Sensing Coverage in Three-Dimensional Space

Abstract

Efficient sensor deployment has been one of the most challenging and interesting research areas. The importance and effectiveness of real-world sensing applications, such as underwater and atmospheric sensing, military applications, health systems, and alert systems, which target specific events, raise the need for adaptable design of Wireless Sensor Networks (WSNs). The main challenge in the design of such networks is the optimal sensor deployment, which helps extend the operational network lifetime. Indeed, by maintaining coverage and connectivity with the least number of active nodes and least communication cost, the operable time of the network is guaranteed to be prolonged. The study of two-dimensional (2D) WSNs introduced a significant advancement to the wireless sensor computing technology for different types of smart environments. Nevertheless, 2D WSNs were not sufficient concerning certain applications that require three-dimensional (3D) design. Previous work focused on the design and analysis of various approaches to cover a 3D field of interest, and expanded existing design from 2D to 3D space. Hence, the complexity of such approaches is a major stumbling block.
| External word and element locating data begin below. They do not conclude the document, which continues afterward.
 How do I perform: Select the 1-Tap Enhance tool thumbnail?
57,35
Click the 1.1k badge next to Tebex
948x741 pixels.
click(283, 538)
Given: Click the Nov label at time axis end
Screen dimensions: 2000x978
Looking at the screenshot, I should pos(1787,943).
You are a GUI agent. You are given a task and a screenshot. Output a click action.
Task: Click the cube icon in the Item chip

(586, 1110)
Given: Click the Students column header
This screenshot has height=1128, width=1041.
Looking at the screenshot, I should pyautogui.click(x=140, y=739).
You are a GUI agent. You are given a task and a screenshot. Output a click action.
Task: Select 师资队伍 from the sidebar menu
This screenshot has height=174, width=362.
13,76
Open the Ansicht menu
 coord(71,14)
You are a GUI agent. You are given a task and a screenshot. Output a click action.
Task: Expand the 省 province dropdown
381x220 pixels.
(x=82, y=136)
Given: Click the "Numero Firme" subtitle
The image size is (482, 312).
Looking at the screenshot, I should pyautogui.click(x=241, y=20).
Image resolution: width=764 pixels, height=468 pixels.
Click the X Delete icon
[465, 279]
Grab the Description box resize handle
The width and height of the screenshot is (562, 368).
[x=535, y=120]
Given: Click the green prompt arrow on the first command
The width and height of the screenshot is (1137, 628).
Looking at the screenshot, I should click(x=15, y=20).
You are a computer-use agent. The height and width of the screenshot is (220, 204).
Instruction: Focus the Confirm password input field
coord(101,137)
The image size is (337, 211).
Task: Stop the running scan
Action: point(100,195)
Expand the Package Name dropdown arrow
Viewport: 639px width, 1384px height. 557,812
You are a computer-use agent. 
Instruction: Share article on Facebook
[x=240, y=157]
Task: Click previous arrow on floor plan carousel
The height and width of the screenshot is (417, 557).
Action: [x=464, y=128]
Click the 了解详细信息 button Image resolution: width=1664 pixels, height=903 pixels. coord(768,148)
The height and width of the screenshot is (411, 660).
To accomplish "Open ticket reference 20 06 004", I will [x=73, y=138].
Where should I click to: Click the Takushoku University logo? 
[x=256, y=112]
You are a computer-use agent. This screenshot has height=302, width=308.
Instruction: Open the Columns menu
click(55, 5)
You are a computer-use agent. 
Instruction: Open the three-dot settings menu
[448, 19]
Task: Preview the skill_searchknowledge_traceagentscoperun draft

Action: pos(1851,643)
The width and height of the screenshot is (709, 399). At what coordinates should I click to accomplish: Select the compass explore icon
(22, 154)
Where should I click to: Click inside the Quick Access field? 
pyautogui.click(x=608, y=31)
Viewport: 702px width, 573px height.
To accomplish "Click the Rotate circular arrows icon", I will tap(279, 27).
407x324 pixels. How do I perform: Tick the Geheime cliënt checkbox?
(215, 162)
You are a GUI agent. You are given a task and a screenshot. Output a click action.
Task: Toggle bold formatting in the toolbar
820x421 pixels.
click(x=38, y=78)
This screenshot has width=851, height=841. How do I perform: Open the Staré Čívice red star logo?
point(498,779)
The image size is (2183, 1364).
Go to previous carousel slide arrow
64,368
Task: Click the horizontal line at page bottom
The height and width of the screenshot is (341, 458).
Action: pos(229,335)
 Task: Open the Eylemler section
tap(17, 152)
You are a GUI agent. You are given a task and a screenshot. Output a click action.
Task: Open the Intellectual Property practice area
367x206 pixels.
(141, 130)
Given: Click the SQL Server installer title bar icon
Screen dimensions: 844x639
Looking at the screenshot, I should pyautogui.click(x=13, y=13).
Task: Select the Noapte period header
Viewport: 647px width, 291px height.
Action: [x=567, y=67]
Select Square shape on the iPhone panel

To alleviate this problem, more efficient solutions for the design of WSNs for 3D space deployment have been introduced. By tessellation of the 3D space, which is one of the proposed solutions, researchers studied the partitioning of the space based on Voronoi tessellation by generating identical space-filling cells. Using space fillers cells, which are represented by polyhedra, to model the sensing range of the sensor nodes is assumed to be an optimal solution since these polyhedra can fill a 3D space without leaving gaps or overlaps among them. In the existing literature, the coverage problem in 3D space is concerned with finding the polyhedron that can best approximate the spherical sensing range and eliminates gaps without scarifying the network connectivity. Therefore, the latter is directly related to the sensor node placement strategy. This book chapter studies various proposed solutions for the design of 3D WSNs, with a focus on coverage and connectivity. More specifically, it presents several space filling polyhedra, including the cube, truncated octahedron, hexagonal prism, and rhombic dodecahedron. Also, it compares all these space filling polyhedra to cover a 3D space.